AIM
Which lines of the records below contain the string "Task"? Copy each one out in full.

DATASET
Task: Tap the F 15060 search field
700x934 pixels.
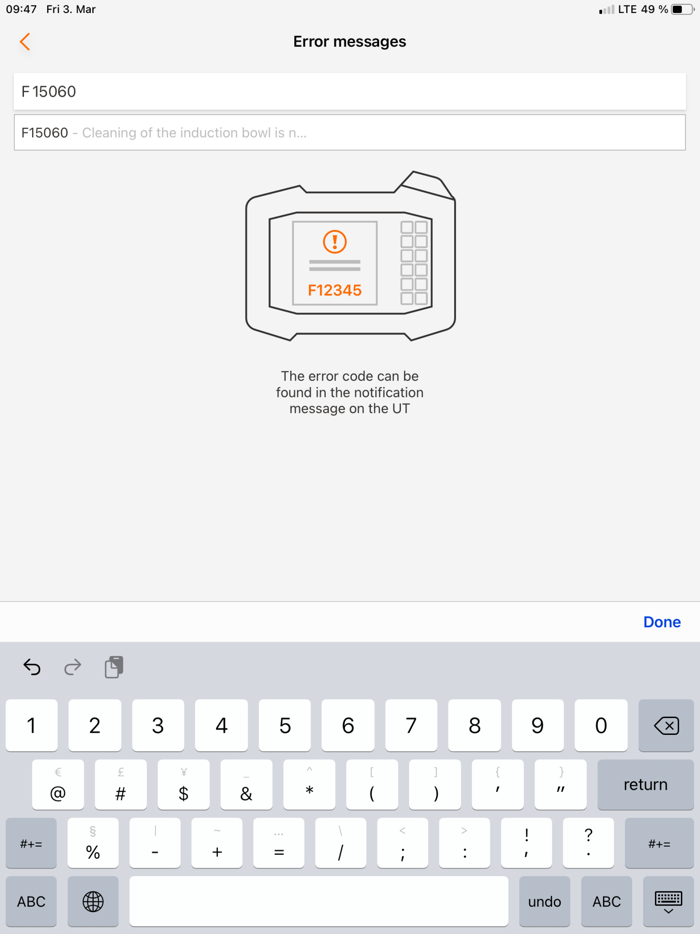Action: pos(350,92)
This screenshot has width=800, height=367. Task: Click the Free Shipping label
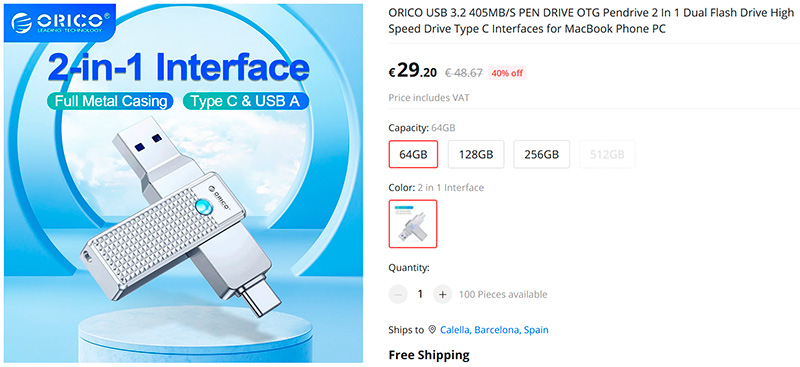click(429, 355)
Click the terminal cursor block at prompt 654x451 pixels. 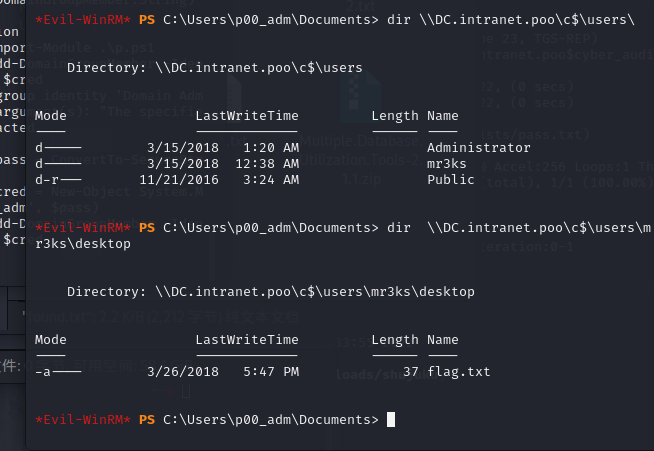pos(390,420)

RESPONSE
Task: Tap the F 15060 search field
This screenshot has width=800, height=367. Task: Click the Free Shipping label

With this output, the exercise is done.